静岡・清水港で26日、毎年恒例のクロダイの稚魚放流が実施された。

神奈川・三崎から陸送されたクロダイ稚魚で、例年体長6~7センチだが、最大14センチで平均12センチの大ぶりなサイズを約1万匹放流した。8月22日には1万2000匹前後が港内各所で放され、今年は計2万2000匹が放流されたことになる。

クロダイをダンゴ釣りで狙う釣り宿「山本釣船店」「ふじや釣舟店」「原金つり船」3軒で構成される清水釣船協同組合が、途中、中断した年もあったが1983年(昭58)から継続して放流事業に取り組んできた。釣り船料金の中に放流募金250円が含まれており、釣り客が増えると放流匹数も増える仕組みになっている。

清水港は、クロダイのダンゴ釣りでは国内有数の釣り場。
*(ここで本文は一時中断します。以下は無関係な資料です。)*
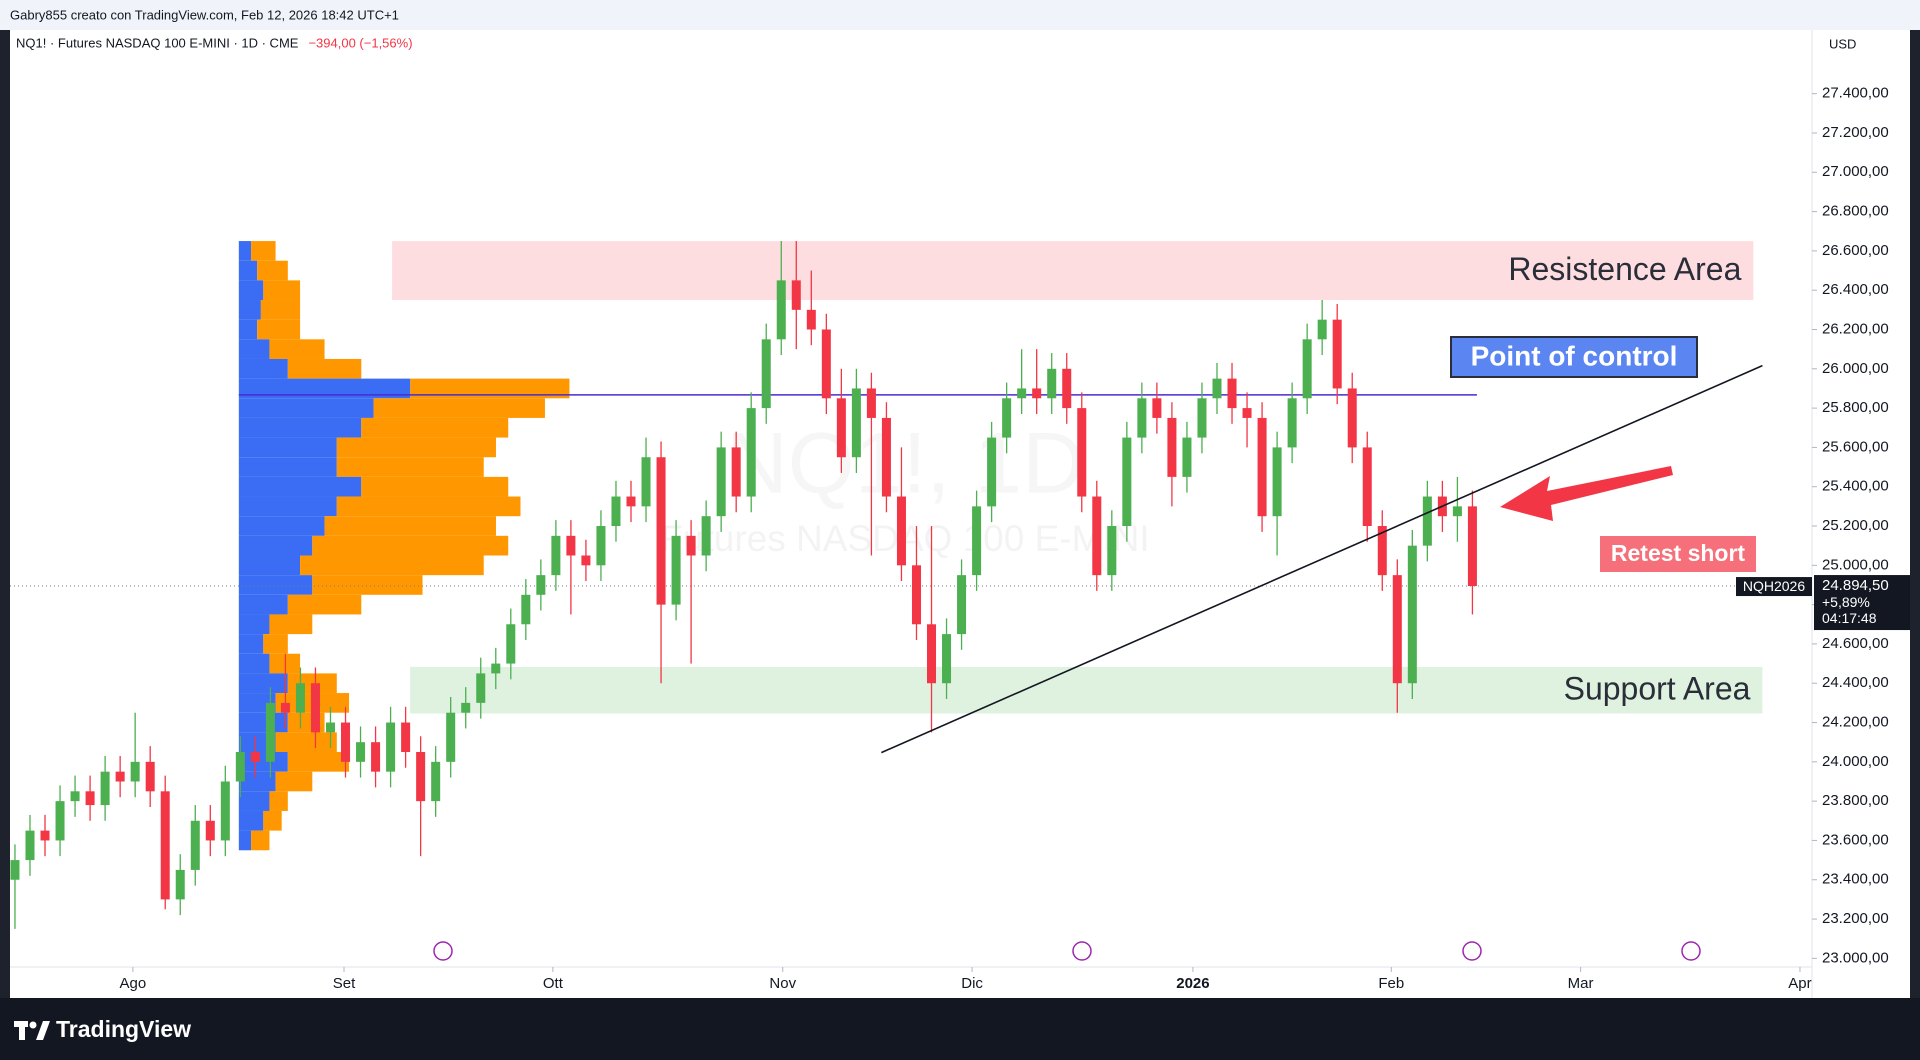  Describe the element at coordinates (1850, 618) in the screenshot. I see `countdown: 04:17:48` at that location.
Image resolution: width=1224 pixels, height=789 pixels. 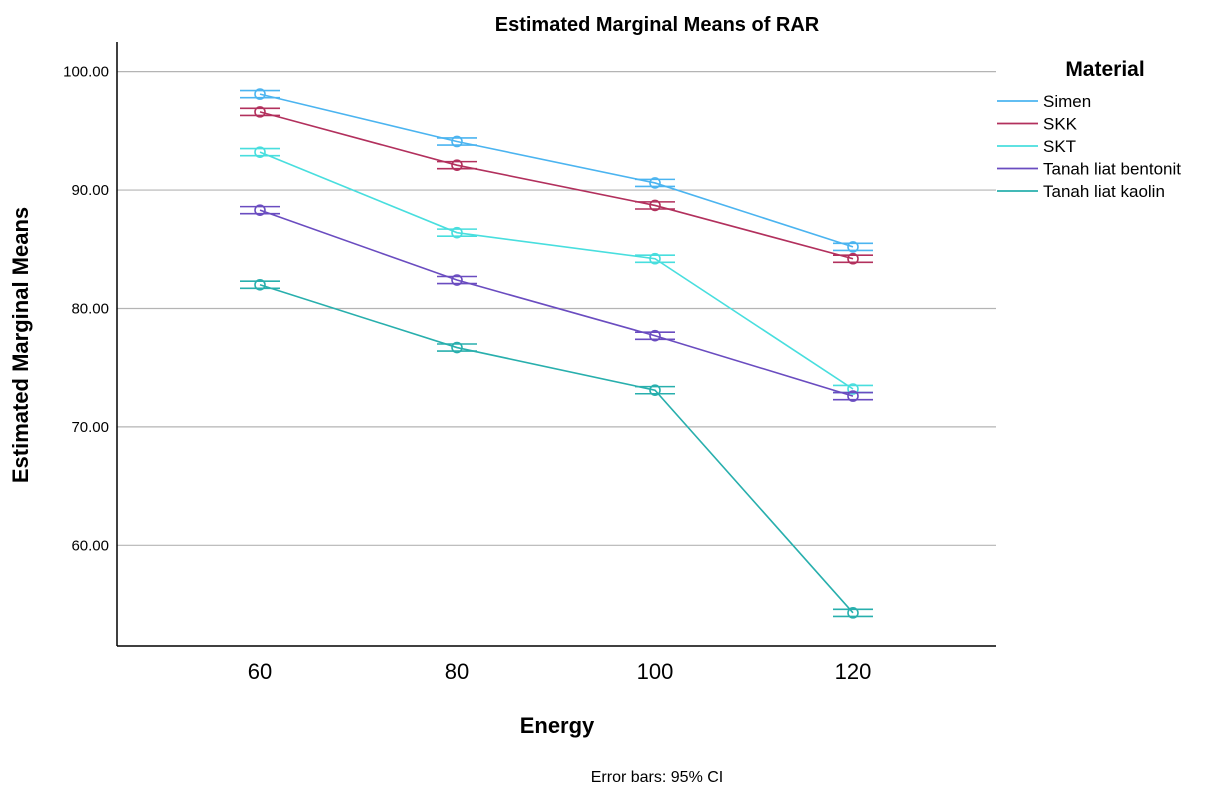 What do you see at coordinates (1067, 102) in the screenshot?
I see `legend-label: Simen` at bounding box center [1067, 102].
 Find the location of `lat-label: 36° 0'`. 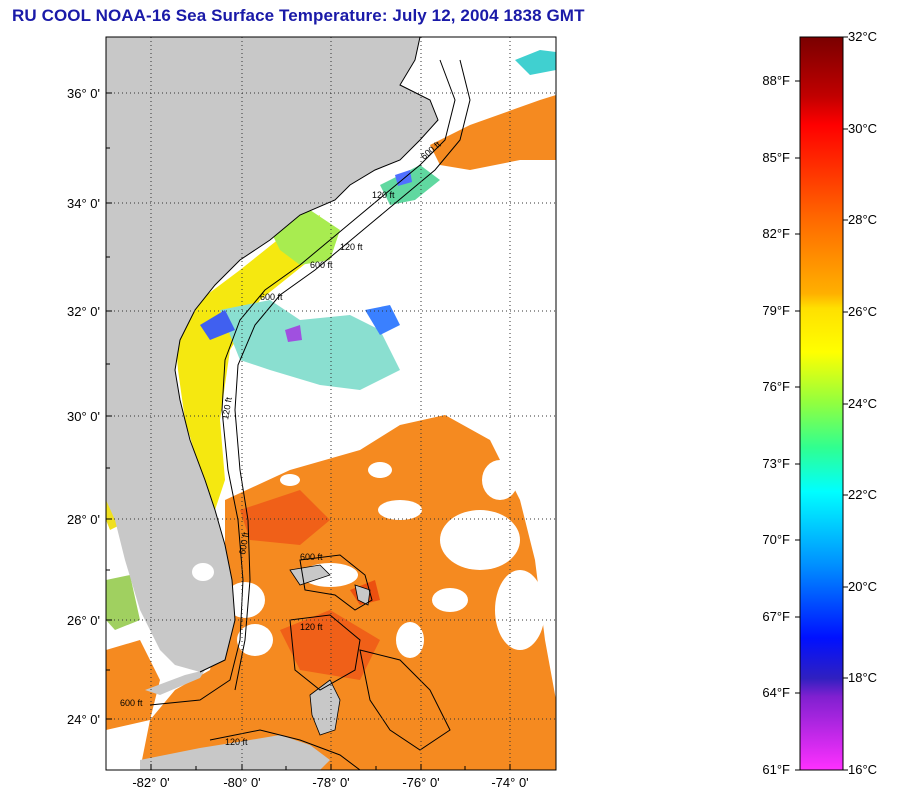

lat-label: 36° 0' is located at coordinates (84, 94).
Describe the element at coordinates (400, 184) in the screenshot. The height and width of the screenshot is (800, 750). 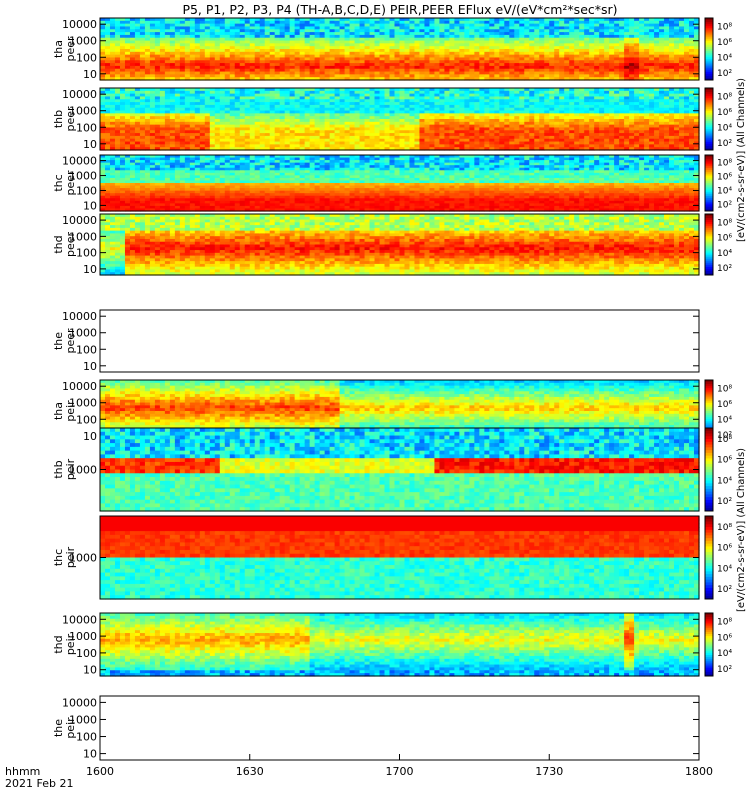
I see `heatmap-thc-peer` at that location.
オカラにサナギ粉や水を加えておにぎり大のダンゴをつくる。そのダンゴが海中で割れるとオキアミやコーンなどのエサを差したハリが出てくる仕組みで、ダンゴで集まってきたクロダイがヒットする。

午前8時すぎには地元の清水小学校の1年生児童42人が「お魚さん、大きくなってねぇ」と放流に参加した。事前に港内で釣り上げられた35~40センチの成魚も水槽で公開され「へぇ~、こんなに大きくなるんだね。すんごいパチャパチャしていてクロダイ最強だね」などの歓声があがっていた。

この3年は清水港内で「年無(としなし、またはねんなし)」と称される50センチ以上のクロダイがシーズンを問わずに釣れることが多くなった。同組合理事長を務める「山本釣船店」貝森秀一代表(58)は「地元の子どもらにクロダイの稚魚放流をしていることを知ってもらうことが大事。今後も放流と子どもに手伝ってもらうことは継続していきたい」と話した。